I finally realized a lifelong dream of skydiving last summer. I did two tandem jumps. What a blast!
My instructor had several thousand jumps at the same drop zone but I’d think spatial disorientation isn’t hard on your first jump, especially if she’s fixated on another hazard.
I hope she jumps again.
There’s a podcast called ‘Cleared Hot’ (Andy Stumpf). He interviews mostly military, but is an experienced sky diver, tandem instructor etc. & he talks about it a lot. He & some friends just did a big trip, skydiving in something like 7 countries. I think you would enjoy hearing him talk about it - I do (and I don’t even fly!).
It was actually her first jump with her own rig. Not a lot of real information but most likely she had an A license which requires a minimum of 25 jumps. Most people don’t get their own rig until they have enough jumps to get an idea as to what they want as far as canopy, container and reserve. There is a large range of canopy types, from docile student to much smaller, high performance types which should only be flown by experienced jumpers, and are involved in a high percentage of skydiving fatalities.
Jumping out of a perfectly good airplane.
That being said I would have tried it in my youth.
I would parachute any day over bungee jumping. I like controlling my destiny and current sky diving gives one that
I went thru Accelerated Free Fall training . You jump from 12,500 . Two instructors jump at the same time. No static lines, not tied to anyone.
Takes 10 jumps to finish the course.
I finished the course, and jumped 2 times after that.
The parachute ride was fun, but the free fall was nothing special.
I owned a 172 at that time and could buy quite a bit of fuel for the cost of a jump.
We were getting ready to go up one day and this fellow kept yammering on about how this was the most exciting thing a person could do.
I just said to him,” Buddy, you have never strapped your ass to a bull have you.”
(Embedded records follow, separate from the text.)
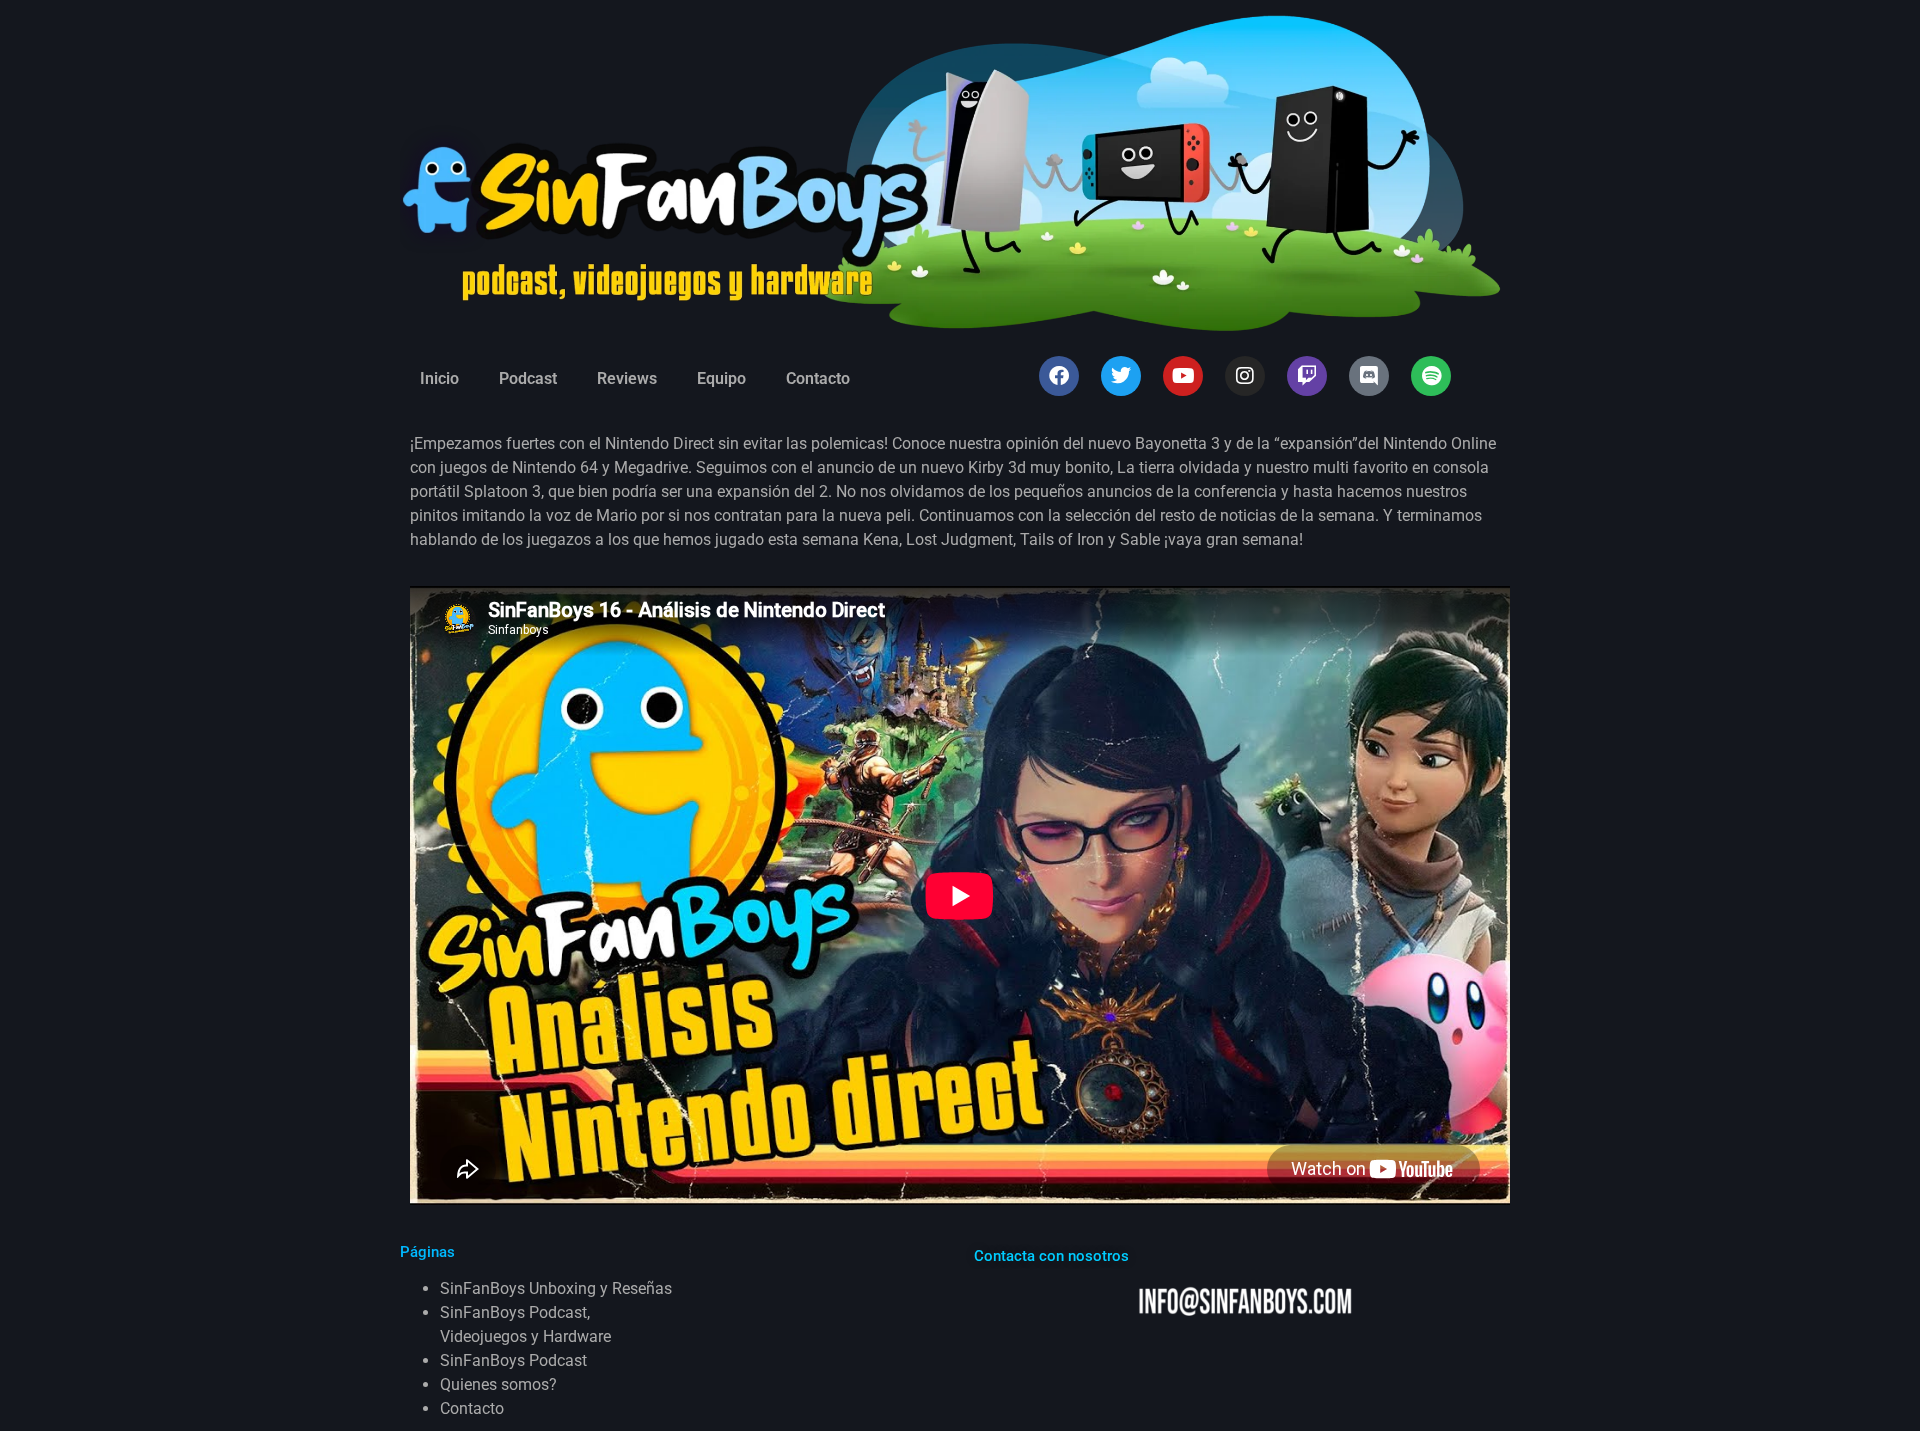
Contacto (818, 378)
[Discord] (1369, 376)
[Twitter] (1121, 376)
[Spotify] (1431, 376)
Pics at link show the parachute tangled around a power pole with transformers. That’s plenty dangerous, but I had pictured 100,000 volt transmission wires and giant towers, rather than local distribution on wood poles. I find it odd that a skydive drop zone would have that many buildings and obstructions to fall on. Is that normal?
It does seem to be a bit crowded for a parachute drop zone......the ones where I am are in the wide open spaces.